Syok! Di Papua Nugini, ada tubuh yang tercoreng

Semua orang tahu bahwa di Mesir kuno itu biasa untuk mumi orang. Menariknya, suku Angu dari Aceki, di Papua New Guinea, juga terlibat dalam kegiatan serupa.

Namun, mayat anggota suku ini tidak terbungkus perban, dan mereka tidak dimakamkan di makam. Kuburan mereka adalah batu karang, yang terletak di dekat lokasi Angu.

Perlu dicatat bahwa salah satu proses terpenting dari mumifikasi adalah penghilangan kelembaban dari tubuh yang tidak bernyawa. Ini karena air berkontribusi pada dekomposisinya. Jika orang Mesir kuno awalnya menutupi mayat dengan garam dan campuran rempah-rempah yang membentang kelembaban, maka suku Angu tidak terlalu peduli dengan rencana ini - mereka menempatkan tubuh di atas api.

Mohon perhatian! Sekarang tidak akan ada informasi yang sangat menyenangkan bagi mereka yang makan atau secara alami sangat mudah dipengaruhi. Jadi, proses mempersiapkan tubuh untuk pemakaman dimulai dengan fakta bahwa pembalsem membuat sayatan di siku, kaki dan lutut mayat. Ini dilakukan agar benar-benar menyingkirkan timbunan lemak. Selanjutnya, bagian dalamnya ditusuk oleh batang bambu yang kosong, di mana cairan bocor keluar. Kemudian, kerabat almarhum menggosok rambut mayat dan menyebarkannya ke seluruh tubuh. Mereka percaya bahwa ritual ini membantu kekuatan orang mati untuk dilewatkan ke keluarganya.

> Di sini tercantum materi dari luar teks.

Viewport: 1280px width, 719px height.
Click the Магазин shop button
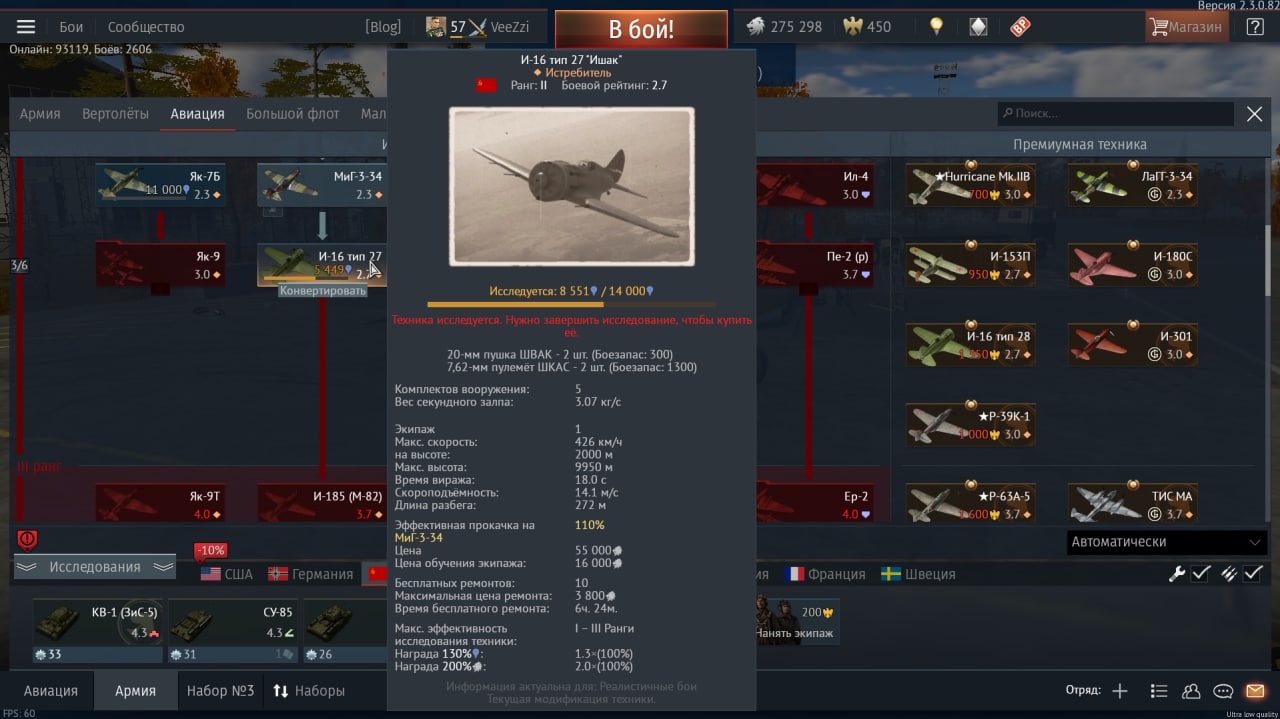[1187, 27]
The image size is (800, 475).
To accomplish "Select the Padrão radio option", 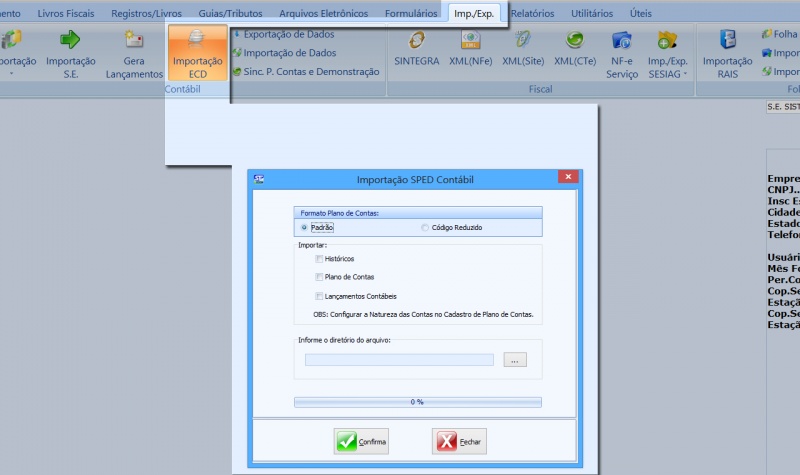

Kemudian diikuti dengan prosedur yang tidak terlalu menakutkan: mata, mulut dan anus yang dijahit. Ini untuk memastikan bahwa udara tidak masuk ke dalam tubuh. Kalau tidak, mayat itu mulai membusuk. Apakah Anda tahu apa yang Anda lakukan dengan telapak kaki Anda, tangan dan lidah Anda? Jangan percaya, tetapi mereka dipotong dan diberikan kepada kerabat terdekat. Selanjutnya, sisa-sisa ditempatkan di lubang api dimaksudkan untuk merokok.

Smoked mummies ditutupi dengan warna merah oker dan tanah liat, yang melindungi tubuh dari dekomposisi. By the way, di Dataran Tinggi Morobes, mumi dari usia 200 tahun telah dilestarikan.

Pada tahun 1975, pemerintah Papua Nugini melarang kengerian seperti itu. Sampai saat ini, banyak suku mengikuti upacara pemakaman Kristen, tetapi mereka mengatakan bahwa di daerah terpencil mayat masih belum terkubur di bawah tanah, tetapi diasapi.